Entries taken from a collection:
*-*-*
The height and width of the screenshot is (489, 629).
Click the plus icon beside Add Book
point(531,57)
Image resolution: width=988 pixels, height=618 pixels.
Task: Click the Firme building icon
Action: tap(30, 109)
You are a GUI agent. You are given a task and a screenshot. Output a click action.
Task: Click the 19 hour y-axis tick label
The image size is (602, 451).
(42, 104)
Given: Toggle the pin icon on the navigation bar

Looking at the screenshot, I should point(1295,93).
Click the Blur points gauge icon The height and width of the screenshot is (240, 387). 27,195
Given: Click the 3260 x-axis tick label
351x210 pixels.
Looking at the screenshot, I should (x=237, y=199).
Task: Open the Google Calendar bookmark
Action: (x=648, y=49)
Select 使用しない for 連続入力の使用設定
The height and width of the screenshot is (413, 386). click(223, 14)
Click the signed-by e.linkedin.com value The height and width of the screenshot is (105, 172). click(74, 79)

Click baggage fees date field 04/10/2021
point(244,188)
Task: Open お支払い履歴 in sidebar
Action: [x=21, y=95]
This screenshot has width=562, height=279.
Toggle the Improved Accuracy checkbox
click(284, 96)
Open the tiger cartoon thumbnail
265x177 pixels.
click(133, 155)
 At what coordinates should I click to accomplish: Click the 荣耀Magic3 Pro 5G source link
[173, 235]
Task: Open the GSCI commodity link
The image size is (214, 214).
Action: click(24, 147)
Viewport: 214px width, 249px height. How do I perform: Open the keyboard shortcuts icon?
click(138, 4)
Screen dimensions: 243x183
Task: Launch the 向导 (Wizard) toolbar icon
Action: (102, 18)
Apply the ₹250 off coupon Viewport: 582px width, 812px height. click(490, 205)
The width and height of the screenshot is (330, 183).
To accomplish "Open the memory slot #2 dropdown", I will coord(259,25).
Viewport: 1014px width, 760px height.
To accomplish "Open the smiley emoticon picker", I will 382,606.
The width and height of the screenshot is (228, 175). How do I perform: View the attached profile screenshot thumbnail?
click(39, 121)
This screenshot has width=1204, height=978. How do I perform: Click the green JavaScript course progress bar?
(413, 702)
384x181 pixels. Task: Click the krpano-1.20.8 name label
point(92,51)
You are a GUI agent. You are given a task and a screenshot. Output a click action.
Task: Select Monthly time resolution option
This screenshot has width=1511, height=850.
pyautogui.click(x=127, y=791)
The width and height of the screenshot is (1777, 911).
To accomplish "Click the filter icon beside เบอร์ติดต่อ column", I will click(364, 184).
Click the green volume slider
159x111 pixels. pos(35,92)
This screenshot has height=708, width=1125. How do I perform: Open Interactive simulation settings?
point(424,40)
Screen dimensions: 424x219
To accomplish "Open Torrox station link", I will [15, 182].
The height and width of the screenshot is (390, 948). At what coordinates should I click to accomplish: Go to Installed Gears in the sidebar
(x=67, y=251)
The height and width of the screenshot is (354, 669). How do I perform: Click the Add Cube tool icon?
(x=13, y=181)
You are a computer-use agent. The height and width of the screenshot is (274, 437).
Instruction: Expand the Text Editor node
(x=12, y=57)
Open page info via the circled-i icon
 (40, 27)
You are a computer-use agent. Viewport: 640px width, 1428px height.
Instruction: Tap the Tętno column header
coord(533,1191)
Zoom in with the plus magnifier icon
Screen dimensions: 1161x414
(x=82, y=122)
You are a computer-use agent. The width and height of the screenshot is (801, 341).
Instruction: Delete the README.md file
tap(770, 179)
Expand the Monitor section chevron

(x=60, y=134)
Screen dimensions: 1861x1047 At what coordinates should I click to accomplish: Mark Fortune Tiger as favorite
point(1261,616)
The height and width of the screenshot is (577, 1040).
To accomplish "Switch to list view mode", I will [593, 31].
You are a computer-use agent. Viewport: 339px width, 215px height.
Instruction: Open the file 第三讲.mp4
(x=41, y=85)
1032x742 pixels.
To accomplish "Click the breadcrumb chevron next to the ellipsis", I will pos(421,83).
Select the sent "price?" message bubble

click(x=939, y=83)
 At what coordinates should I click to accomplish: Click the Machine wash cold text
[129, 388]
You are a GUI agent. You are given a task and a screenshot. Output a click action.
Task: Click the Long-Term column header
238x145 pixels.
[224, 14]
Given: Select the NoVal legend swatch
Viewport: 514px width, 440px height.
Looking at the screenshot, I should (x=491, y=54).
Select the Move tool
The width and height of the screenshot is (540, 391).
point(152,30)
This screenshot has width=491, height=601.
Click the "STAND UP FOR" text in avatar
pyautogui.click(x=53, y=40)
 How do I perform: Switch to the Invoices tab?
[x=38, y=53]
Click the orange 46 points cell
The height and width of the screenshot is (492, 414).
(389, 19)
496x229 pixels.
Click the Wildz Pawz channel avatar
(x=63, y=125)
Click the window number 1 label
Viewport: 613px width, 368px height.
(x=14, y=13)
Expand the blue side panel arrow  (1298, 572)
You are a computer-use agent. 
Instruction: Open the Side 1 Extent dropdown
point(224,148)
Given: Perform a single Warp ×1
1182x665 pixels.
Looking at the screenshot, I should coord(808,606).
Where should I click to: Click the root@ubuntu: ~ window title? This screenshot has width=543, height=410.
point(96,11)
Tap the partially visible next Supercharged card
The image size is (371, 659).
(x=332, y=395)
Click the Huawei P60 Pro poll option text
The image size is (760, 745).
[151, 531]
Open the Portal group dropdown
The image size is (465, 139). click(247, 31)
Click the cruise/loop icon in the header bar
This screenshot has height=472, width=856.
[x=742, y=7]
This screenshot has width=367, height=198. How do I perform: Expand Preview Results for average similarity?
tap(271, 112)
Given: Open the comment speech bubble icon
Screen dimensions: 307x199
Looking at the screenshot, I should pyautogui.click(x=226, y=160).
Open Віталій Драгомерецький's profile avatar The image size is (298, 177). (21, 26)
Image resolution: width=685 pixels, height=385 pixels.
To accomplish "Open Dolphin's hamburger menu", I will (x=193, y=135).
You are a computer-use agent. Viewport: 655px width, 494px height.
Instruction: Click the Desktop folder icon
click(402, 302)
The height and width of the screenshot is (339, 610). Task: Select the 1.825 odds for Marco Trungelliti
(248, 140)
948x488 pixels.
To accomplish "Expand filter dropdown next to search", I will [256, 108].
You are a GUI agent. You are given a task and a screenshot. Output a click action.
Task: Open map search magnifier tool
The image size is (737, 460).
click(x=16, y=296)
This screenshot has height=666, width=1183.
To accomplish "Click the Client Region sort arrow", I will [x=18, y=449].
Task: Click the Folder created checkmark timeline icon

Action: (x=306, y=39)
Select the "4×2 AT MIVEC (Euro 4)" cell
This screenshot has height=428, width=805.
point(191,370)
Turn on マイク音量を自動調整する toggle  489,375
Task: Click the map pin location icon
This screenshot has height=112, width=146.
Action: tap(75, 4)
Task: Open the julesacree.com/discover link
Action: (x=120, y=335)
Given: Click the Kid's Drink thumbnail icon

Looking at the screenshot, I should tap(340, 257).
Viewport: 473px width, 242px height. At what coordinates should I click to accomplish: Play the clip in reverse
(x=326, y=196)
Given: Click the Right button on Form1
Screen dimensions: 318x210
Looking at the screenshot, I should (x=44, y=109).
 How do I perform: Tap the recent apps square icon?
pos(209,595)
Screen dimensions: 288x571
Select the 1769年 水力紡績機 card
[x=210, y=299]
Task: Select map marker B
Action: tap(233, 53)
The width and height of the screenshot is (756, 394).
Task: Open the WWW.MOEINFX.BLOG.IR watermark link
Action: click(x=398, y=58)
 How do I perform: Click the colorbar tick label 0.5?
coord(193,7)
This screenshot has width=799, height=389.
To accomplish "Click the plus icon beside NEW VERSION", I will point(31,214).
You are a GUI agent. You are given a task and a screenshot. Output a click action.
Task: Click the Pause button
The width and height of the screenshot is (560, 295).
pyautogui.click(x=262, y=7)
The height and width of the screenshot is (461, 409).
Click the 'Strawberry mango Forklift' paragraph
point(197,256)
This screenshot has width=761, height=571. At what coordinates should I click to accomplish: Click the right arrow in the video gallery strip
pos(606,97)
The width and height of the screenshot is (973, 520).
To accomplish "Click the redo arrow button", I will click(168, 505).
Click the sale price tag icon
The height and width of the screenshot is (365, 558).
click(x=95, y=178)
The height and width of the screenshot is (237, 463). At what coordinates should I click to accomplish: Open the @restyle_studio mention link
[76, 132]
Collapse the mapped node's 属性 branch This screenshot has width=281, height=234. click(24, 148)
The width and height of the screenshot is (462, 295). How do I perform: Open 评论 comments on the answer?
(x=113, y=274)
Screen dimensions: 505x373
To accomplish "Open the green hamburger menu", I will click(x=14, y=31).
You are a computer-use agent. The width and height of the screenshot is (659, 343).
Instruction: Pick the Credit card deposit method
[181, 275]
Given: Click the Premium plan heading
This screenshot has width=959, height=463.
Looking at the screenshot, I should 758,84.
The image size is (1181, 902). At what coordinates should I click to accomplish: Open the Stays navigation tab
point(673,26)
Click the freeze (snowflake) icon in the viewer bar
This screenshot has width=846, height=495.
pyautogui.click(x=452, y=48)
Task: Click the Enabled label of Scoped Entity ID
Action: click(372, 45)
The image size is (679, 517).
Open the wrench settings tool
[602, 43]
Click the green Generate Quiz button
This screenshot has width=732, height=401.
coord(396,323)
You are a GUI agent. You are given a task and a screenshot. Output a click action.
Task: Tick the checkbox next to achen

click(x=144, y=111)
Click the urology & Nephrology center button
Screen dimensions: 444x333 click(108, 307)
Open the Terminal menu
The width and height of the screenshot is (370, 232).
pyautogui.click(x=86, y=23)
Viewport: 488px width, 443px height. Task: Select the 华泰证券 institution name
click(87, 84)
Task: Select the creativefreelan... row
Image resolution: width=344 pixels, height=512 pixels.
*-*-*
EXERCISE AIM: Copy, exactly and only, the lines above that begin with the one containing "This screenshot has height=428, width=805." and finish with the one containing "Screen dimensions: 505x373".

PROBLEM SOLUTION:
This screenshot has height=428, width=805.
point(191,370)
Turn on マイク音量を自動調整する toggle  489,375
Task: Click the map pin location icon
This screenshot has height=112, width=146.
Action: tap(75, 4)
Task: Open the julesacree.com/discover link
Action: (x=120, y=335)
Given: Click the Kid's Drink thumbnail icon

Looking at the screenshot, I should tap(340, 257).
Viewport: 473px width, 242px height. At what coordinates should I click to accomplish: Play the clip in reverse
(x=326, y=196)
Given: Click the Right button on Form1
Screen dimensions: 318x210
Looking at the screenshot, I should (x=44, y=109).
 How do I perform: Tap the recent apps square icon?
pos(209,595)
Screen dimensions: 288x571
Select the 1769年 水力紡績機 card
[x=210, y=299]
Task: Select map marker B
Action: tap(233, 53)
The width and height of the screenshot is (756, 394).
Task: Open the WWW.MOEINFX.BLOG.IR watermark link
Action: click(x=398, y=58)
 How do I perform: Click the colorbar tick label 0.5?
coord(193,7)
This screenshot has width=799, height=389.
To accomplish "Click the plus icon beside NEW VERSION", I will point(31,214).
You are a GUI agent. You are given a task and a screenshot. Output a click action.
Task: Click the Pause button
The width and height of the screenshot is (560, 295).
pyautogui.click(x=262, y=7)
The height and width of the screenshot is (461, 409).
Click the 'Strawberry mango Forklift' paragraph
point(197,256)
This screenshot has width=761, height=571. At what coordinates should I click to accomplish: Click the right arrow in the video gallery strip
pos(606,97)
The width and height of the screenshot is (973, 520).
To accomplish "Click the redo arrow button", I will click(168, 505).
Click the sale price tag icon
The height and width of the screenshot is (365, 558).
click(x=95, y=178)
The height and width of the screenshot is (237, 463). At what coordinates should I click to accomplish: Open the @restyle_studio mention link
[76, 132]
Collapse the mapped node's 属性 branch This screenshot has width=281, height=234. click(24, 148)
The width and height of the screenshot is (462, 295). How do I perform: Open 评论 comments on the answer?
(x=113, y=274)
Screen dimensions: 505x373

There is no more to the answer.